Quant à son ministère de tutelle, il est finalement sorti de son silence à la veille du second tour, mais pour se dire « préoccupé » par l’absence de scrutin dans le Pool. En raison de la guerre menée contre cette province par les autorités après l’élection présidentielle truquée, le vote a en effet été reporté dans 8 des 14 circonscriptions de cette région. En plus de subir les bombardements du pouvoir, les populations civiles ne participaient pas au processus électoral. Le mandat des député·es concerné·es a finalement été prolongé, histoire de maintenir un reste de vernis démocratique sur un pays qui cherche à taire les exactions de son armée contre la population, dans un département où la population est prise au piège, sans média pour témoigner ni aide humanitaire (RFI, 8 août 2017).
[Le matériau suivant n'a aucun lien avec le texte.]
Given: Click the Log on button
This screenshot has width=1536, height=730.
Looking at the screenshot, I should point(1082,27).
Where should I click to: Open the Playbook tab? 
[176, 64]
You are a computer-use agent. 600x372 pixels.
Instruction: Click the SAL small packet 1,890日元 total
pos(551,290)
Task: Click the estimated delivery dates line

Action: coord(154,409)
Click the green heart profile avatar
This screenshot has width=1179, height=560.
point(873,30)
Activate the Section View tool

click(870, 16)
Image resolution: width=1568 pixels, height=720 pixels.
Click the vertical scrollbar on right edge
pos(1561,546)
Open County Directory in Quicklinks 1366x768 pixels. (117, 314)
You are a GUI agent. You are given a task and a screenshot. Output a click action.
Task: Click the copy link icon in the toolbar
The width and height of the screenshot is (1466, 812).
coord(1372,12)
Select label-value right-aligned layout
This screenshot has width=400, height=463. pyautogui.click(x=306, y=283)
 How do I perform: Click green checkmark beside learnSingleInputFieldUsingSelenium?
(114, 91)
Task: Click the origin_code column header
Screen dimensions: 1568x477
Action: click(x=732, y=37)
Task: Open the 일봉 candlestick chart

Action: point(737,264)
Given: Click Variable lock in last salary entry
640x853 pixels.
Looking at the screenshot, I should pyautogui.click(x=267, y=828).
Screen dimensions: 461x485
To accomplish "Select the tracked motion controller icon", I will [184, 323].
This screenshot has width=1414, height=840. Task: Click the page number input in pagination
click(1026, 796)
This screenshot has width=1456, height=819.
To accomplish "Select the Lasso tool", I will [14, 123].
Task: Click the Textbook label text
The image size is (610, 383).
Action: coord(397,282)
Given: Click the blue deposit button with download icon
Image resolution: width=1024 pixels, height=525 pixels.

L’ONU et le gouvernement reconnaissent que 138 000 personnes sont « en détresse » (AFP, 20 août 2017), mais pour André Gombet du Collectif Sassoufit, la "tragédie
du Pool« , c’est plus précisément  »100 000 déplacés, des villages brûlés, des populations massacrées, plus de 150 prisonniers politiques et d’opinion" (Le Monde Afrique, 21 septembre 2017).

Soutien français

Mais le Pool peut continuer de souffrir en silence : les autorités françaises sont surtout soucieuses de voir le dictateur congolais, qui préside le Comité de haut niveau de l’Union Africaine sur la Libye, défendre les manoeuvres diplomatiques françaises en faveur du général Haftar en Libye ; et préoccupées de voir le pays renouer avec le FMI. Sassou, qui brade allègrement toute la production pétrolière
à venir et détourne massivement les richesses du pays, a en effet tenté de dissimuler un endettement abyssal aux institutions financières internationales. La dette publique, annoncée inférieure à 77 % du PIB, dépasse en réalité les 120 % ! Des nouvelles mesures « d’ajustement structurel » sont donc exigées, qui risquent d’alimenter encore la contestation sociale et politique. Pour soigner son image et amadouer le FMI, le régime aurait reçu le soutien de Jean-Philippe Dorent, directeur général de la branche « lobbying » de Havas, propriété de Bolloré (Les Afrique, 04 octobre 2017). Encore plus fort, Sassou a recruté l’ancien directeur du FMI, Dominique Strauss-Kahn pour l’aider à mener les négociations.